Please convert the rows into a Markdown table with two columns, Num giving a running number and Content giving the line, and leave out blank lines. Begin at the line that contains "Open the 'Latest results for gm' link" and stop after the line that contains "[1141, 546]".

Data listing
## Start

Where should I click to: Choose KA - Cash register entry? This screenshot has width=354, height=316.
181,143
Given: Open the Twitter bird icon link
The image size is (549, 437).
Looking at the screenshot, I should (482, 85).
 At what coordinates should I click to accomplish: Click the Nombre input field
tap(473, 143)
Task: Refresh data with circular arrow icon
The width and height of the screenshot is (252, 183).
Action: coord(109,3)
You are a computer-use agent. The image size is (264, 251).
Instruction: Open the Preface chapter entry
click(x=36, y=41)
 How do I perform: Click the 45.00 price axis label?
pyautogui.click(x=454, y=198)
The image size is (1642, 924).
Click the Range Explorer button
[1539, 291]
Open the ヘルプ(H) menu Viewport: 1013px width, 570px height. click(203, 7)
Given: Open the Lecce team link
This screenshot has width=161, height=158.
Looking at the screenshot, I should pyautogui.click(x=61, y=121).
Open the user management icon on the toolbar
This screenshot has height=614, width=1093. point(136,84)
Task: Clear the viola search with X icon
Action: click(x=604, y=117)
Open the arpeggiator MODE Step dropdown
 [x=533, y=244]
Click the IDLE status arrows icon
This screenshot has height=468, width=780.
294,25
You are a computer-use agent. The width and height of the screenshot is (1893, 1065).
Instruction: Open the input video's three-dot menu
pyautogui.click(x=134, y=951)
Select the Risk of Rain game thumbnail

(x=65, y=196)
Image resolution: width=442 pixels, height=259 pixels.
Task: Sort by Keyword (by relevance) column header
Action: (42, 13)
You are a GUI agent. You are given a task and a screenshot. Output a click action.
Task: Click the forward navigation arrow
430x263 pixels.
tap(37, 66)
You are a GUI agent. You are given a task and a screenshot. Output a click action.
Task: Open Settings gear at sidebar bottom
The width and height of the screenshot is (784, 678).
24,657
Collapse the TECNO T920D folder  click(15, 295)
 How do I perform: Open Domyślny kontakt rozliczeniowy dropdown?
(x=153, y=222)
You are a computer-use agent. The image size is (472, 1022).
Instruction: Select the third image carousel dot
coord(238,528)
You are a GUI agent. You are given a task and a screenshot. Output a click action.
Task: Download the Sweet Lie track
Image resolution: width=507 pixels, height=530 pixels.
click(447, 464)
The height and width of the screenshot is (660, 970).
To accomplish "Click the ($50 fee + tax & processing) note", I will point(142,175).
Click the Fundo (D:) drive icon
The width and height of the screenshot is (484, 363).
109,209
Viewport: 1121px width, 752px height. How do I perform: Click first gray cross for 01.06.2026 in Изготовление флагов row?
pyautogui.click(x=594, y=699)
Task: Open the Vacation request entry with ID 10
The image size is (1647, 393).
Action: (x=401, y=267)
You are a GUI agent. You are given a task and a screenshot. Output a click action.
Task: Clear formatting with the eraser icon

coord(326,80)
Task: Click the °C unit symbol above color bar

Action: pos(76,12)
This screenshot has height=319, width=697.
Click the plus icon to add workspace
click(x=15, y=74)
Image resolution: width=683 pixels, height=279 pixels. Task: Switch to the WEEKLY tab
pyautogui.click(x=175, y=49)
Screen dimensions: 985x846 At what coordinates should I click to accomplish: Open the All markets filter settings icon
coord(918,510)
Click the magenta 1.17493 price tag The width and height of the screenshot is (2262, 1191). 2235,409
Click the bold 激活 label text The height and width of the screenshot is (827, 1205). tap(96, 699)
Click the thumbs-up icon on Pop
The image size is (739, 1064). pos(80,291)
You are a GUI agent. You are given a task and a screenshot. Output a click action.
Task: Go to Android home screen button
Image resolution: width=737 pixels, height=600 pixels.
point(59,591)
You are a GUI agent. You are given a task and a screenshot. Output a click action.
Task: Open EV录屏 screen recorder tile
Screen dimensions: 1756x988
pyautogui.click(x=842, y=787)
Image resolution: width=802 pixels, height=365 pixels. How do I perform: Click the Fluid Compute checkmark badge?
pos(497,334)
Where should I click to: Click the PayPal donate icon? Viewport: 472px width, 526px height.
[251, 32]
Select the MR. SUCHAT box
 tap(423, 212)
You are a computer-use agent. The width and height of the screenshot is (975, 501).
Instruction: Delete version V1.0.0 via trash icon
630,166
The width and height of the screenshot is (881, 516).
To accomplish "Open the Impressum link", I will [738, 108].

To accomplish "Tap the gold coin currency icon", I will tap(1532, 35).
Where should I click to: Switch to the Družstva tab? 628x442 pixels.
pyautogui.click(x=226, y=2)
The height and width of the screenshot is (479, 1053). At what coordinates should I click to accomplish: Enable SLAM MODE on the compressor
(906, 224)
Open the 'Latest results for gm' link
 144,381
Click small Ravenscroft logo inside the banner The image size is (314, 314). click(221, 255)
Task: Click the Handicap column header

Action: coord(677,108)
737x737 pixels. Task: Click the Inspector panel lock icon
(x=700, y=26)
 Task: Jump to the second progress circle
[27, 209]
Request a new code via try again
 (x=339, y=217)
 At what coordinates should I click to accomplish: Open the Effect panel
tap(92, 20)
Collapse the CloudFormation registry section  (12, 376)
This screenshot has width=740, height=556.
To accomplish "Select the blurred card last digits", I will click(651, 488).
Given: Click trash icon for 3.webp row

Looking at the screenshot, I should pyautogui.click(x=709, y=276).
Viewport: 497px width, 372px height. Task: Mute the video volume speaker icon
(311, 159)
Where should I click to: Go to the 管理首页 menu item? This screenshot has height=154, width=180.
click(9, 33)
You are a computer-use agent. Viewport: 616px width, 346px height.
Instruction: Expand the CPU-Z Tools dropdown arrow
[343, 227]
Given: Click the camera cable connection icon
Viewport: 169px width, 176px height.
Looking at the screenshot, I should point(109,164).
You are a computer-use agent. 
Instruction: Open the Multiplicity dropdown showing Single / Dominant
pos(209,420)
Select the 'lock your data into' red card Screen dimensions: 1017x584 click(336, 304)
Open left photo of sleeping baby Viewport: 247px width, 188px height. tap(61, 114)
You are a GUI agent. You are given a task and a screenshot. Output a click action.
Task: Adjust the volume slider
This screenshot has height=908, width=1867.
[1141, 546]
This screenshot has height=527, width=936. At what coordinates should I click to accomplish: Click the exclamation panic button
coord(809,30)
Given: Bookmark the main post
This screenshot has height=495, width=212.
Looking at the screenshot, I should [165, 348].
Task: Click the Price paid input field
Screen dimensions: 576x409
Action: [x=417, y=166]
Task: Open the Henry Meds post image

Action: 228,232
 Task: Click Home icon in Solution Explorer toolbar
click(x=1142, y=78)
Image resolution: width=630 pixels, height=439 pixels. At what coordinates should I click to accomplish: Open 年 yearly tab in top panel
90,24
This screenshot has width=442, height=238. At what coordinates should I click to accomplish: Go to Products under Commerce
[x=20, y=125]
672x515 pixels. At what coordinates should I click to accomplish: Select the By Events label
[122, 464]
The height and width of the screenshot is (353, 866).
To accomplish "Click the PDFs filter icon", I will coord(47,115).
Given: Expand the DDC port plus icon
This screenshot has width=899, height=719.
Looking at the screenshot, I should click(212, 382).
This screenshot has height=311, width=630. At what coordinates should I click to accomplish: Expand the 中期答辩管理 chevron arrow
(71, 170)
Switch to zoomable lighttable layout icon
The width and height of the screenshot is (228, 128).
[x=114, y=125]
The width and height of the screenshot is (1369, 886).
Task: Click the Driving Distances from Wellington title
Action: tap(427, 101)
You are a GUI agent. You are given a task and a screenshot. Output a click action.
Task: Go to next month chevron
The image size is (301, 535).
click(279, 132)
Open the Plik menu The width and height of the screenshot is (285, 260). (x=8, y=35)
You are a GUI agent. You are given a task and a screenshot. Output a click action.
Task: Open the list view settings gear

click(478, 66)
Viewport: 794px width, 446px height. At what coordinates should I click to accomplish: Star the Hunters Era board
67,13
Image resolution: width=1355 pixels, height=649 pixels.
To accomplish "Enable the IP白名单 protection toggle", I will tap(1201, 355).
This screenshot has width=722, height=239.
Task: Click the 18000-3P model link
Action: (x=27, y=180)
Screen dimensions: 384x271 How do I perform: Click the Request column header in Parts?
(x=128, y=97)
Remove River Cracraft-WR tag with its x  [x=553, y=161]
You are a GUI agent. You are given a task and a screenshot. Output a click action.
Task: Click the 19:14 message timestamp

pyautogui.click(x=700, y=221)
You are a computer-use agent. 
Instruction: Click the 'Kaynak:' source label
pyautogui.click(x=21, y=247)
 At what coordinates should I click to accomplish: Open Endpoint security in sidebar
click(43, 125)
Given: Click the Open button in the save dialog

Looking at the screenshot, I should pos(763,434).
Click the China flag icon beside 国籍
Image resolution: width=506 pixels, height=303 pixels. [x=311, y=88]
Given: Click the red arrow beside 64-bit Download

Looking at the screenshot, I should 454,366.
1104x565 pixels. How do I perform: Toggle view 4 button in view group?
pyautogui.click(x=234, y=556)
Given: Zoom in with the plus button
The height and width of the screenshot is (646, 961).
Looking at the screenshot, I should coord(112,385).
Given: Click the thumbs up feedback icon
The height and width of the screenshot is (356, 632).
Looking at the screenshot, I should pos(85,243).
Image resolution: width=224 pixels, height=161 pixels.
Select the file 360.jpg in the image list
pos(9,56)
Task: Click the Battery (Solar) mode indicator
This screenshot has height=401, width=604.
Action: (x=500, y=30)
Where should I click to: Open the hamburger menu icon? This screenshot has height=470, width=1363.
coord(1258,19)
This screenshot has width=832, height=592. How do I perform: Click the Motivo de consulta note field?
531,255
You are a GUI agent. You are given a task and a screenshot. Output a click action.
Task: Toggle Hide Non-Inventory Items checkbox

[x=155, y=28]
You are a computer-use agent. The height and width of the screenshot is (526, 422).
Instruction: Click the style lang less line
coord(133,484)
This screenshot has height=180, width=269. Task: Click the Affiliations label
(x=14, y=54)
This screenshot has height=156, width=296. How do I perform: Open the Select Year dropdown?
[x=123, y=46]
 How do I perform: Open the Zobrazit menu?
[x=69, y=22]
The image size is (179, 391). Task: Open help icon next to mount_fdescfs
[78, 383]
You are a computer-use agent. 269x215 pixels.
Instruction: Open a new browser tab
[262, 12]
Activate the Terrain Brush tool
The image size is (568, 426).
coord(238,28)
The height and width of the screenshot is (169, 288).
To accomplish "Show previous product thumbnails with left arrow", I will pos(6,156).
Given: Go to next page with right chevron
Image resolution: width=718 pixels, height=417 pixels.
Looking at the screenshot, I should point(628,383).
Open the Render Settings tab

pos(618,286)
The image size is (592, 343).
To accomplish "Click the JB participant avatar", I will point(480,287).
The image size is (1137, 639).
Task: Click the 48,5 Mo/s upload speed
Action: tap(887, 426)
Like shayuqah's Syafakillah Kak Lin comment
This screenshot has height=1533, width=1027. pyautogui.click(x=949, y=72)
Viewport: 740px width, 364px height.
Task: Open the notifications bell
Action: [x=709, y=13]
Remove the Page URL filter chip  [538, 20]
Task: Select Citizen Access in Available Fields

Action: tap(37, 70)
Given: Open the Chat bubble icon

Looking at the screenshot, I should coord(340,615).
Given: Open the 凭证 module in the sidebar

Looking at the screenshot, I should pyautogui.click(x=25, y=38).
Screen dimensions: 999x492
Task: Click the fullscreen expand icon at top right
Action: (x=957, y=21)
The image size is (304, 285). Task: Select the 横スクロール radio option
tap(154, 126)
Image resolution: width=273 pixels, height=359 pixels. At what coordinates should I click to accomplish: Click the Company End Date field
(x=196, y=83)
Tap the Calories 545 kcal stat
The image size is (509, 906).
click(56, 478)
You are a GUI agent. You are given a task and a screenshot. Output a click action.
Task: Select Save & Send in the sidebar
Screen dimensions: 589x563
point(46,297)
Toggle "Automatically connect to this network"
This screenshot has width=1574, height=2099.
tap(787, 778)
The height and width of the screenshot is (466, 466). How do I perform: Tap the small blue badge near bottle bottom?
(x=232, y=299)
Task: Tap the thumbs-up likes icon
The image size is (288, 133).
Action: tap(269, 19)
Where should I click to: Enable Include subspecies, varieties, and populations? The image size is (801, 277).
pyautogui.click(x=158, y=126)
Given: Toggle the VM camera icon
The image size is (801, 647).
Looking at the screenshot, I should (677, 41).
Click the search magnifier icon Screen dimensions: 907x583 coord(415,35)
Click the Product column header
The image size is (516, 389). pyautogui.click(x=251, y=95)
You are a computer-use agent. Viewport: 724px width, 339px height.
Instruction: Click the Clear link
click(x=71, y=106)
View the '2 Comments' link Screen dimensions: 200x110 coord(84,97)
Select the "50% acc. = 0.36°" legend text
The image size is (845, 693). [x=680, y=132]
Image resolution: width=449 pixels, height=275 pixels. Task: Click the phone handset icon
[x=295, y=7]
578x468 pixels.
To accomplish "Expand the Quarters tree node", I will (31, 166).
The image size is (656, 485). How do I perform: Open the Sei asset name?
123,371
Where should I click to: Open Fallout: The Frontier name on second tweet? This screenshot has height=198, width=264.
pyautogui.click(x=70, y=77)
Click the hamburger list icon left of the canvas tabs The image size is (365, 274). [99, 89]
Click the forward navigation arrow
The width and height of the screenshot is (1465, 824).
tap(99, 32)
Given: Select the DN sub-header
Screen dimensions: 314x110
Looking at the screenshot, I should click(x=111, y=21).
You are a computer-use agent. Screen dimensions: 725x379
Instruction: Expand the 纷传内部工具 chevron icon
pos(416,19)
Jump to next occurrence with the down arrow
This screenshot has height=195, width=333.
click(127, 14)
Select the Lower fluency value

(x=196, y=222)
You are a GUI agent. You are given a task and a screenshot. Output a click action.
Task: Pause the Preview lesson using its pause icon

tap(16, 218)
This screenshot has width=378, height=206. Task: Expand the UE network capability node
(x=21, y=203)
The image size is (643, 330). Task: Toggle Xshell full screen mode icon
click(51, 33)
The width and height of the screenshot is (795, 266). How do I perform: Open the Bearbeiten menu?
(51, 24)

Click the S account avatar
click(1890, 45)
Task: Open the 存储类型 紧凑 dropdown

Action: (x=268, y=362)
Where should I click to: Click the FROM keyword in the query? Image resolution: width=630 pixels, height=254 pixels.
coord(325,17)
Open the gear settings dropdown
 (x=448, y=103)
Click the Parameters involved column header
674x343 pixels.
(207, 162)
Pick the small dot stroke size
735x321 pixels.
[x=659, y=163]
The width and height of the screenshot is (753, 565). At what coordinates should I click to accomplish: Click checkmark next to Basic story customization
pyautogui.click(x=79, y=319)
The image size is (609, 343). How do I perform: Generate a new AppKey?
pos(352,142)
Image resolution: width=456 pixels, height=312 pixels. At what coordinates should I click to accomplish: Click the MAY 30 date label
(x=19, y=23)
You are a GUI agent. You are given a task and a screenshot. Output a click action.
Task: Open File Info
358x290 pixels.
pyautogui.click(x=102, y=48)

## End

**FULL ANSWER**
| Num | Content |
|---|---|
| 1 | Open the 'Latest results for gm' link |
| 2 |  144,381 |
| 3 | Click small Ravenscroft logo inside the banner The image size is (314, 314). click(221, 255) |
| 4 | Task: Click the Handicap column header |
| 5 | Action: coord(677,108) |
| 6 | 737x737 pixels. Task: Click the Inspector panel lock icon |
| 7 | (x=700, y=26) |
| 8 |  Task: Jump to the second progress circle |
| 9 | [27, 209] |
| 10 | Request a new code via try again |
| 11 |  (x=339, y=217) |
| 12 |  At what coordinates should I click to accomplish: Open the Effect panel |
| 13 | tap(92, 20) |
| 14 | Collapse the CloudFormation registry section  (12, 376) |
| 15 | This screenshot has width=740, height=556. |
| 16 | To accomplish "Select the blurred card last digits", I will click(651, 488). |
| 17 | Given: Click trash icon for 3.webp row |
| 18 | Looking at the screenshot, I should pyautogui.click(x=709, y=276). |
| 19 | Viewport: 497px width, 372px height. Task: Mute the video volume speaker icon |
| 20 | (311, 159) |
| 21 | Where should I click to: Go to the 管理首页 menu item? This screenshot has height=154, width=180. |
| 22 | click(9, 33) |
| 23 | You are a computer-use agent. Viewport: 616px width, 346px height. |
| 24 | Instruction: Expand the CPU-Z Tools dropdown arrow |
| 25 | [343, 227] |
| 26 | Given: Click the camera cable connection icon |
| 27 | Viewport: 169px width, 176px height. |
| 28 | Looking at the screenshot, I should point(109,164). |
| 29 | You are a computer-use agent.  |
| 30 | Instruction: Open the Multiplicity dropdown showing Single / Dominant |
| 31 | pos(209,420) |
| 32 | Select the 'lock your data into' red card Screen dimensions: 1017x584 click(336, 304) |
| 33 | Open left photo of sleeping baby Viewport: 247px width, 188px height. tap(61, 114) |
| 34 | You are a GUI agent. You are given a task and a screenshot. Output a click action. |
| 35 | Task: Adjust the volume slider |
| 36 | This screenshot has height=908, width=1867. |
| 37 | [1141, 546] |